Mashed Chinese sweet potatoes: Remember those Korean sweet potatoes I wrote about, the ones with the yellow/white flesh? They still eat those in China, but I always thought they’d be too waxy to eat mashed. Turns out they’re not, but it’s just a different kind of texture! He said he added a little cream and butter, but it really wasn’t overly rich or cloying. The yellow sweet potatoes are more mild than the red, so it was a perfect compliment to the vinegar-heavy dishes.
Salad: This was totally western, but still creative. It was just a salad mix of frisee, arugula, raddicchio, etc., but he added raisins and grated peanuts, and sesame seeds for some texture.
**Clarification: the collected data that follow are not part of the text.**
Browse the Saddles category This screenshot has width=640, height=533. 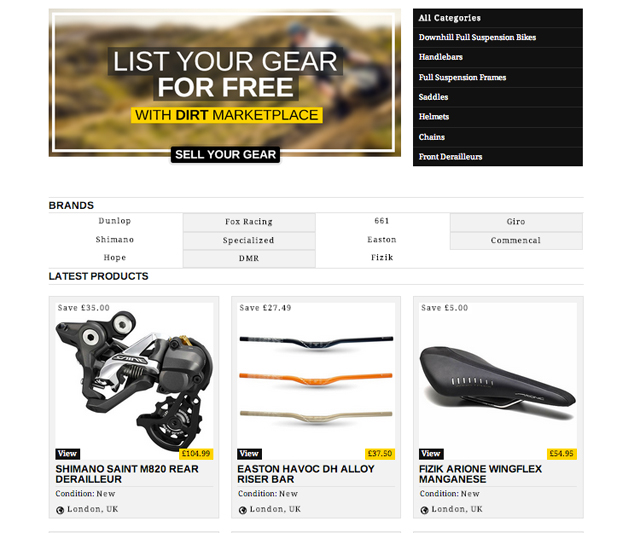(x=498, y=97)
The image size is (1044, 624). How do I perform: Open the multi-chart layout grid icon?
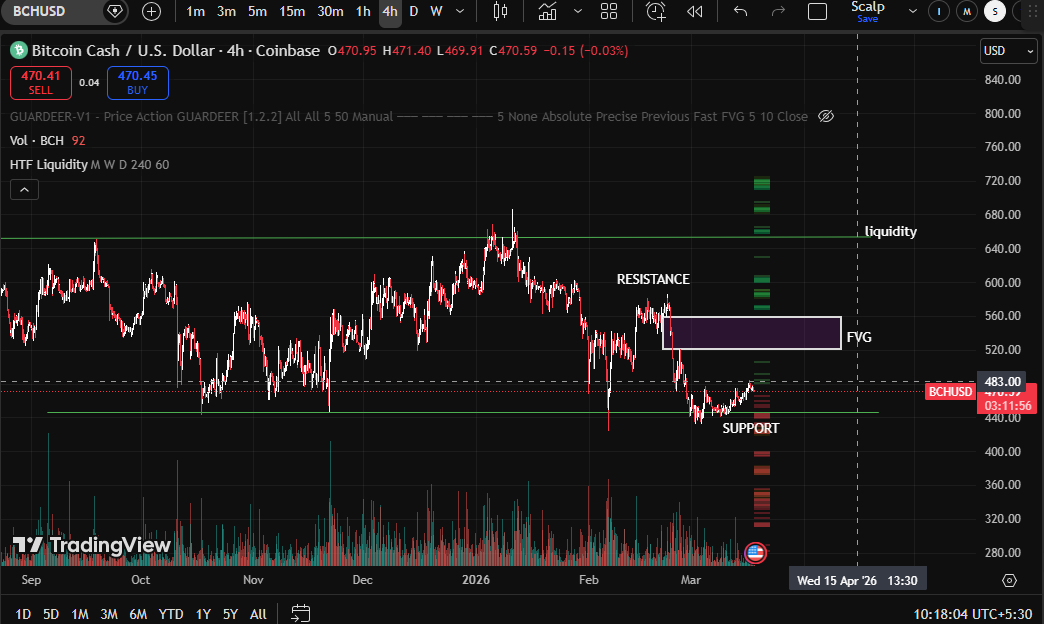(609, 12)
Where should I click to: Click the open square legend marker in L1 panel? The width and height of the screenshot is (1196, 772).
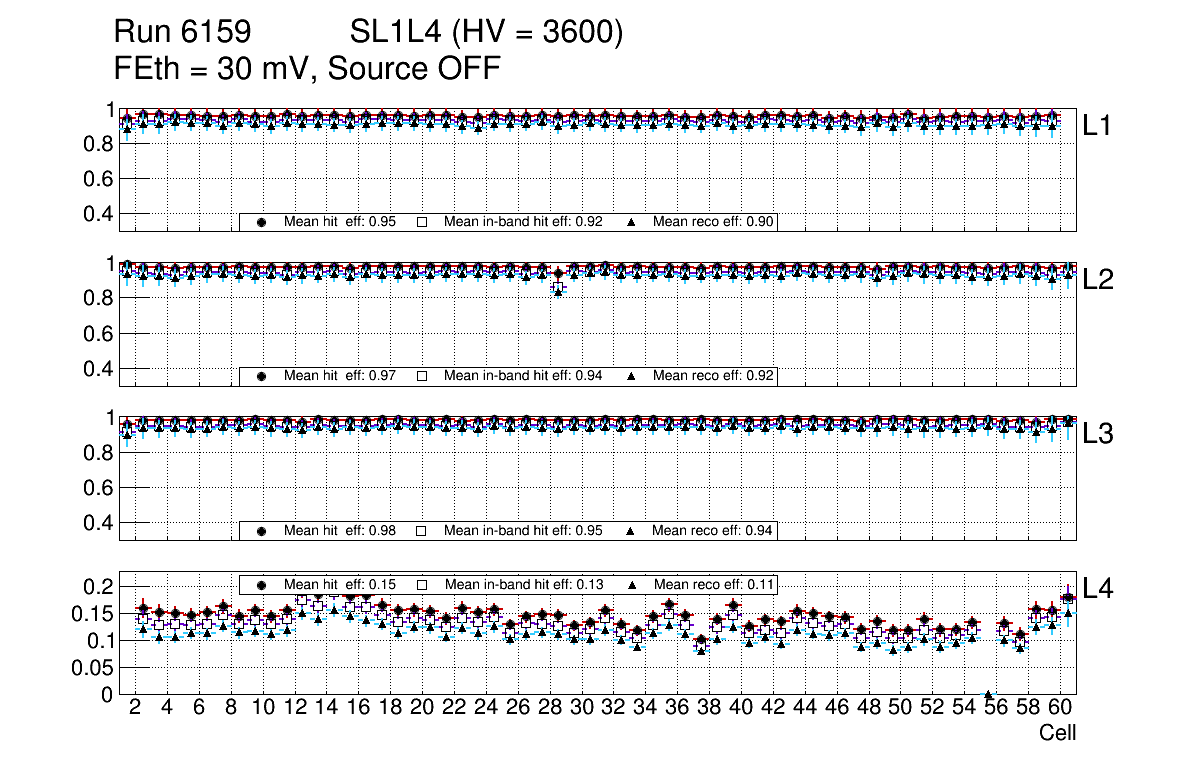(x=421, y=223)
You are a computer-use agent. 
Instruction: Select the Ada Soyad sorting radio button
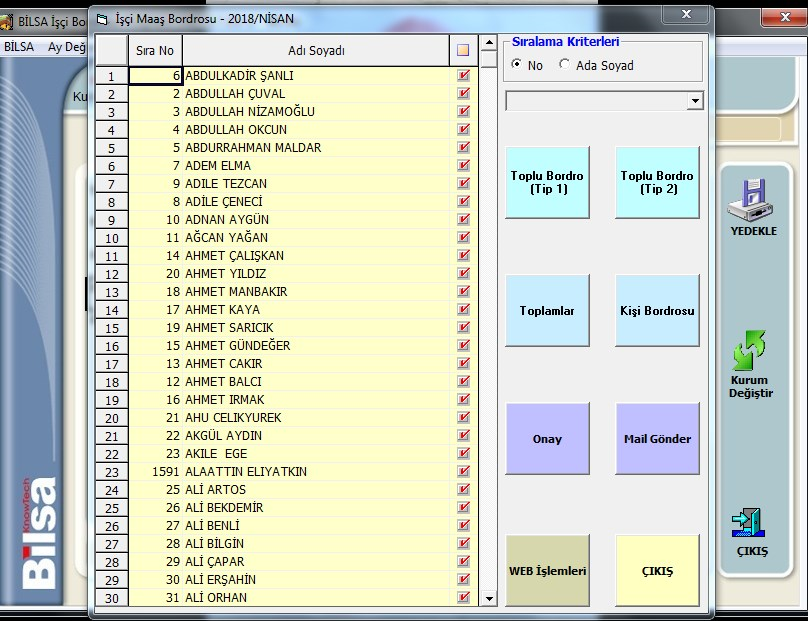565,65

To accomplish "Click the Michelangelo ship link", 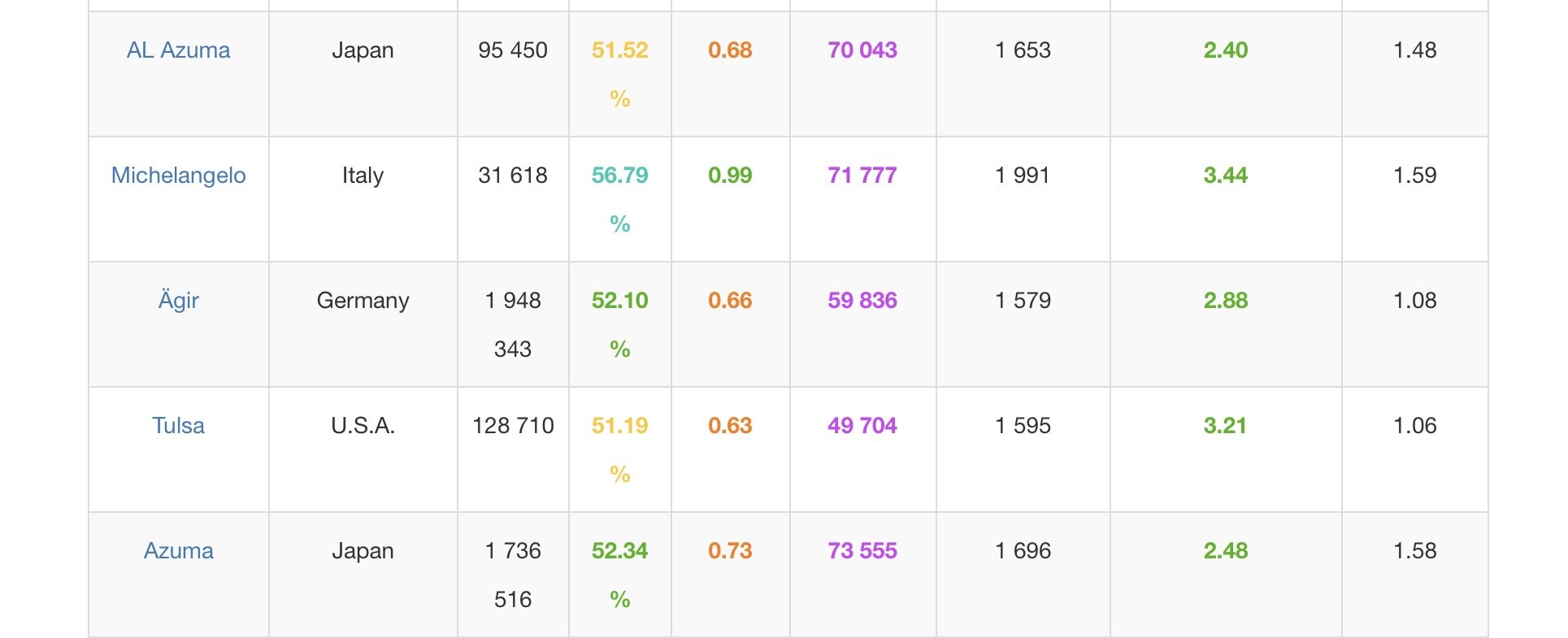I will point(178,176).
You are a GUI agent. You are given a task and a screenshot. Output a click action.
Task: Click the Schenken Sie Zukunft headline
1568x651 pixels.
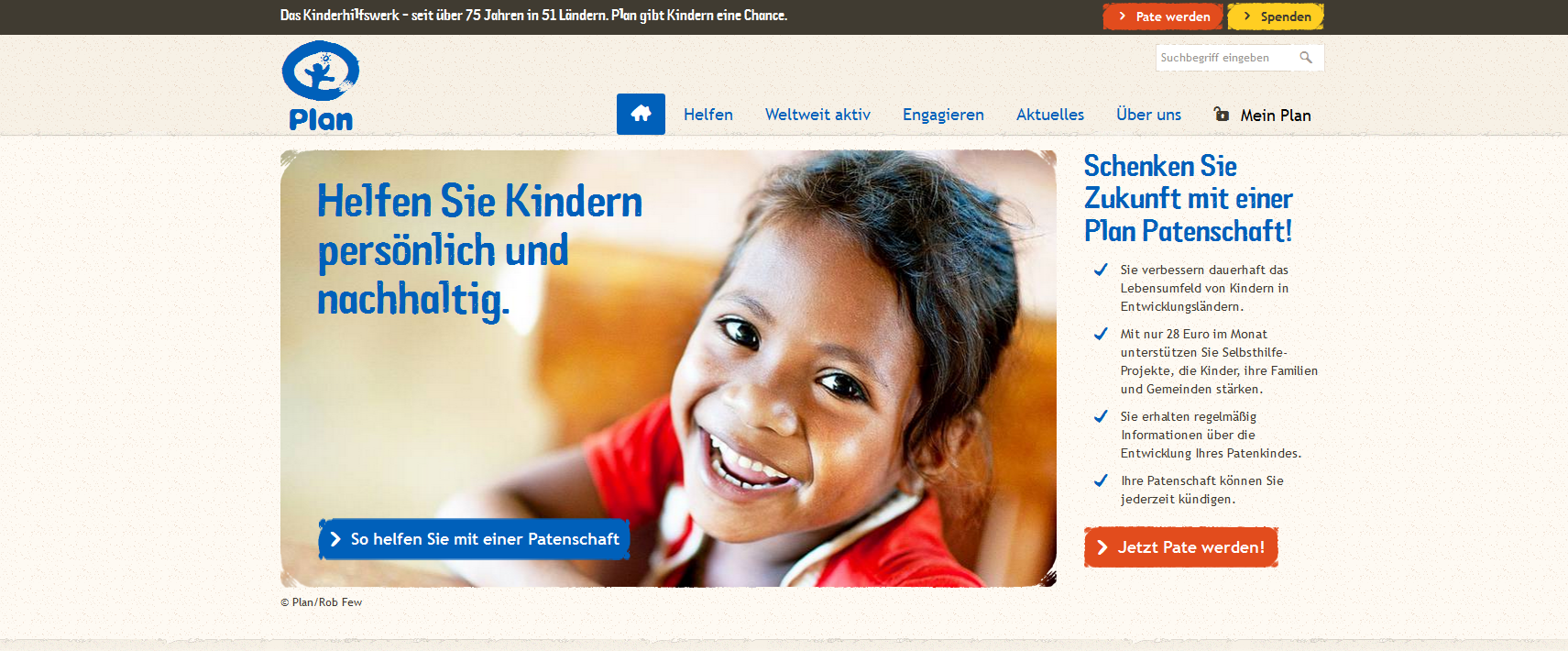click(x=1189, y=198)
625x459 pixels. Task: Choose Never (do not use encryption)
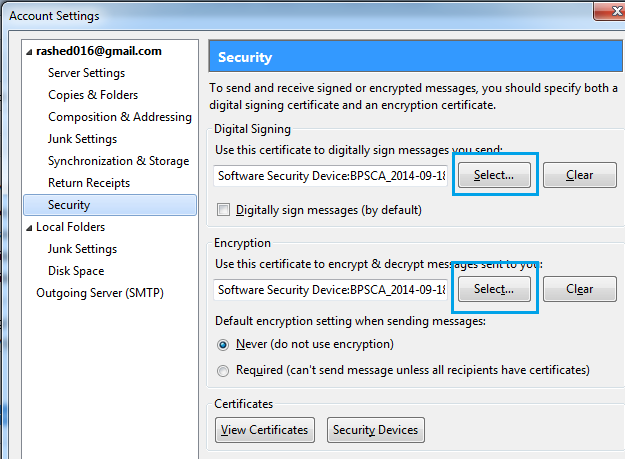(x=223, y=345)
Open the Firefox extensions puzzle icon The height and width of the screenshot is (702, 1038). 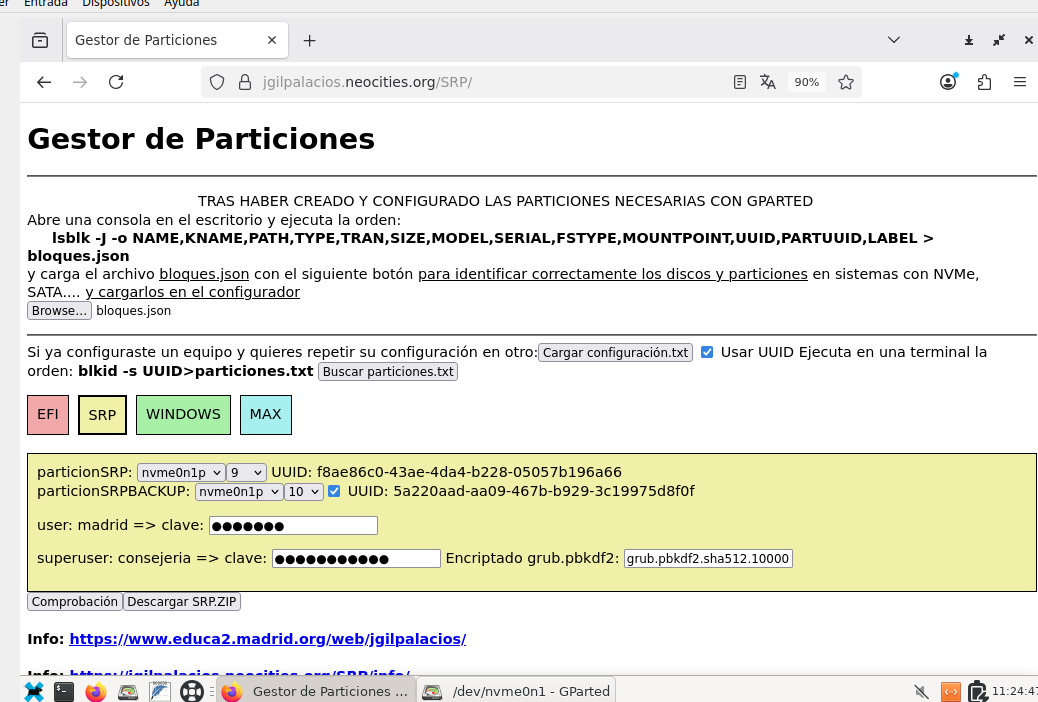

The dressing was a simple vinaigrette of balsamic, olive oil, and mustard, like I make at home.
There was only one meat dish: I don’t know what it’s called, but it’s a typical Chinese pork dish. Whereas in America fat on meat is frowned upon, the Chinese love it for its texture. This pork is a bit like barbeque pork, but it’s so fatty that it’s almost gelatinous. My dad really likes it.
I even sipped a bit of red wine to go with this fantastic meal!
For dessert, we just had pineapple and watermelon, but he presented it with more flowers and garnished with ice cubes!
I still can’t get over the fact that he cooked ALL these dishes… I wonder how long it took.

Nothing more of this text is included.